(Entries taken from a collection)
--- START ---

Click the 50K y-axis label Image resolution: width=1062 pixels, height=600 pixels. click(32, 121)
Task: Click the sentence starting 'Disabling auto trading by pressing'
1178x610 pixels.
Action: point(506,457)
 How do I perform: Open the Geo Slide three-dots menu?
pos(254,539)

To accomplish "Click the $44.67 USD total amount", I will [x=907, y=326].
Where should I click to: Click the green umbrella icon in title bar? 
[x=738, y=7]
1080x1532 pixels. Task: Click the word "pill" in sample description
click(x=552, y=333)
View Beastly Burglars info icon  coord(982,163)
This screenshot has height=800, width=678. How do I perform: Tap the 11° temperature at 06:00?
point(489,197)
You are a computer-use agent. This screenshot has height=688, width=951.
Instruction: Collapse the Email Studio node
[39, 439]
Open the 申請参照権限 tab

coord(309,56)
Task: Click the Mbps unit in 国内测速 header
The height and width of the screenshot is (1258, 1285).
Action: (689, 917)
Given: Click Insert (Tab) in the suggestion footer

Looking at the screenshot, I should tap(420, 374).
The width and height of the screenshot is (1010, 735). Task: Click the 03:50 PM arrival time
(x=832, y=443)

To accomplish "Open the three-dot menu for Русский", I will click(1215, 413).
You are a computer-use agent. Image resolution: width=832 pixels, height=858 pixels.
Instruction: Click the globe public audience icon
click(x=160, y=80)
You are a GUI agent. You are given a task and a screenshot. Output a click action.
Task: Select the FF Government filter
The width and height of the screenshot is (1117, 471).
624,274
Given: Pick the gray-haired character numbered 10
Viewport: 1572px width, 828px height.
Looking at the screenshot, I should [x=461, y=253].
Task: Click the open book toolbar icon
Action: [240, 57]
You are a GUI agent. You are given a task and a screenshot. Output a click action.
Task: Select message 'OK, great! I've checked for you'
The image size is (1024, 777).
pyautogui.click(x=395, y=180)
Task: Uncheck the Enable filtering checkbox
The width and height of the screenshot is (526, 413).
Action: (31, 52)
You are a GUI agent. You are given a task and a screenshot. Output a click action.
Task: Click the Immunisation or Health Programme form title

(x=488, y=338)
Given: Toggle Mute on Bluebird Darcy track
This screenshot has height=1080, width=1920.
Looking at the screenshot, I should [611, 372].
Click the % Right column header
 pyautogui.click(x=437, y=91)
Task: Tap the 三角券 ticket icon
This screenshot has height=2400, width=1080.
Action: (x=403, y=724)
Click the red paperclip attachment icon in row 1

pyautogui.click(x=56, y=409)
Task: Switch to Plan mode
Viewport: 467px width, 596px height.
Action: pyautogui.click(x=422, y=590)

--- END ---

Output the line bearing "Task: Uncheck the Enable filtering checkbox" along with all the lines after it through the end of the entries, exactly, and no other lines.

Task: Uncheck the Enable filtering checkbox
The width and height of the screenshot is (526, 413).
Action: (31, 52)
You are a GUI agent. You are given a task and a screenshot. Output a click action.
Task: Click the Immunisation or Health Programme form title

(x=488, y=338)
Given: Toggle Mute on Bluebird Darcy track
This screenshot has height=1080, width=1920.
Looking at the screenshot, I should [611, 372].
Click the % Right column header
 pyautogui.click(x=437, y=91)
Task: Tap the 三角券 ticket icon
This screenshot has height=2400, width=1080.
Action: (x=403, y=724)
Click the red paperclip attachment icon in row 1

pyautogui.click(x=56, y=409)
Task: Switch to Plan mode
Viewport: 467px width, 596px height.
Action: pyautogui.click(x=422, y=590)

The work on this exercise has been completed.